What does your current role consist of?
As a consultant, I work with new team members ranging from talented and intelligent university and college graduates, to industry seasoned people offering a wealth of subject matter expertise and real world knowledge. As problem-solvers, it enables us to share experiences and take our place, credibly, when working with customers. By way of example, I was recently assigned to project work in the Home Office OSCT. I enjoyed being back with people I had previously worked alongside, during my role as a seconded police officer, who were now seniors in the civil service. Their open observation of us 'Rokies' is of a group who; ‘get stuck in, identify what the challenges are and set about fixing the problems'. You often hear comments that Roke colleagues ‘work well as a team and learn from each other and those around them,’ and, ‘are a pleasure to work with as they engage with us and socialise in a proper way.’ These are big and strong statements that speak volumes about Roke and what we bring to their party (and we do often get invited to their parties!).
I’m often asked by colleagues what I’ve found are the main differences from working here compared to policing. The obvious difference is in comparing a disciplined service to a private sector organisation. By that I mean operational, public perception policing is generally there to serve a scenario-based task that changes incident to incident. I used to tell my officers that on arrival at an incident they became actors, performing the role-play required at that critical time. It could be the sympathetic support when delivering sad news to a family, or being the hardened, detached individual dealing with multiple deaths/murders and bodies, like we did at Lockerbie. Or it could be the happy rejoicing soul when seeing a new baby for the first time walking on your beat or a wedding of local folks.

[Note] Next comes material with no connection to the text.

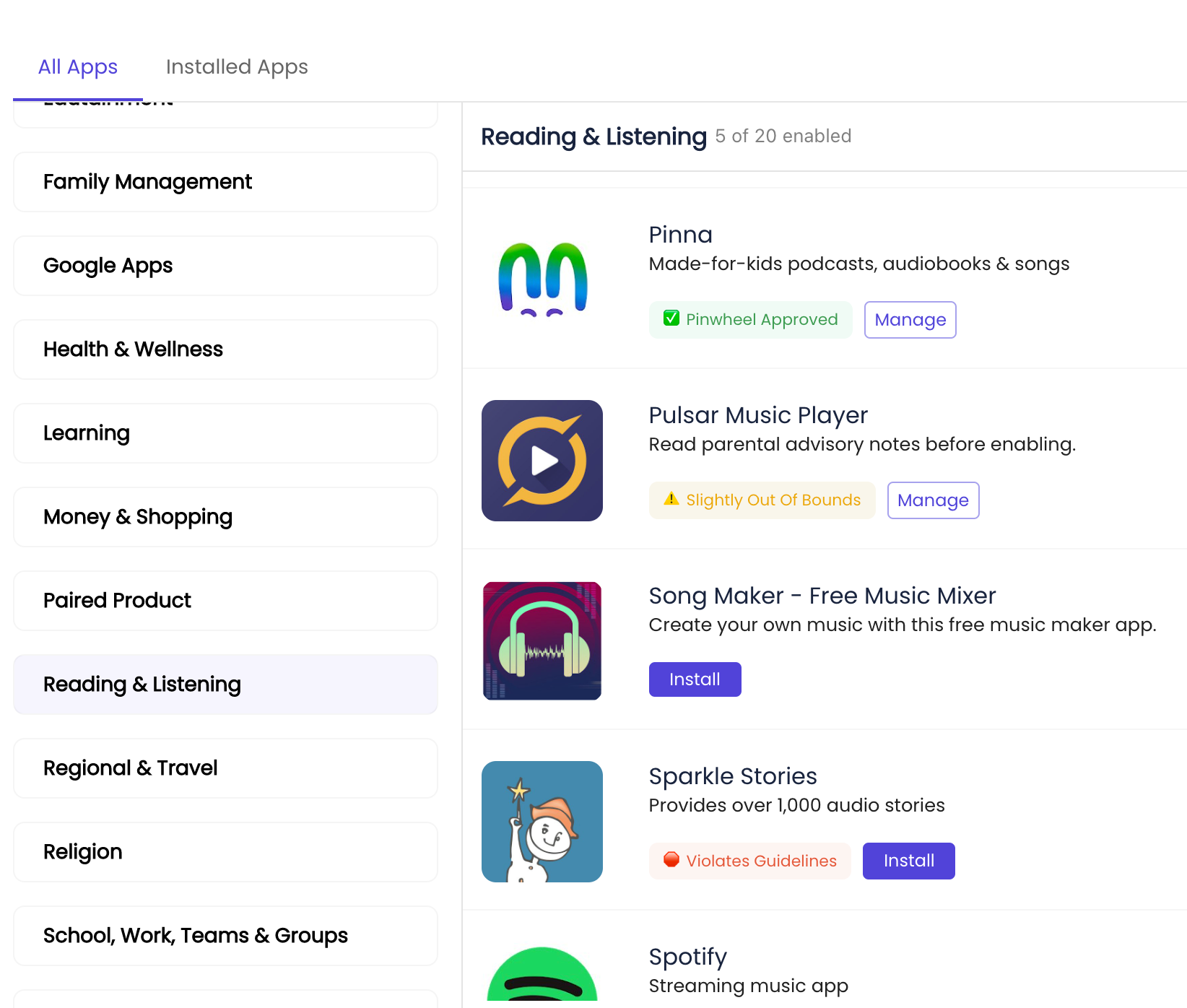Open the Health & Wellness category
Screen dimensions: 1187x1008
pos(225,349)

Officers perform these roles at a particular time in people’s lives, despite what they may be feeling inside. There’s no other industry like it – hence the unbridled, affection and warmth we’re understandably seeing for 3ES colleagues in the NHS right now. My experience of industry and Roke is that the focus is on tangible, hard deliveries, of ‘stuff.’ Forget profits and margins for the moment as, inter-alia, they are what makes business survive and grow. The satisfaction is that I’m now part of a world where we provide things or services that are costed and can also be used to make life better for us all, and it's there the convergence with policing comes alive.
Why Roke?
As a former Director of the International Association of Bomb Technicians and Investigators, a US-based organisation with 72 nations represented, I am pleased that Roke is part of the Chemring family which looks at this particular space more closely. Roke is seeking out new international customers, and I look forward to helping and supporting, where I can, that area of our business develop.

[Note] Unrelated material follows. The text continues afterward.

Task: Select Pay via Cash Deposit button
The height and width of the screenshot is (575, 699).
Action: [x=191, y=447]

This has been a marvellous year for me. When I first came across Roke in the late 80’s, I always said I would really like to work for the business. So it was telling when I was approached by a recruitment company, in early 2019, to ask if I’d like to be put forward as a candidate for two companies, ‘a well-known engineering consultancy and this other company, that I may not have heard of, called Roke,’ my immediate reaction was to ask them to put ALL their energies into getting me an interview at Roke. And here I am!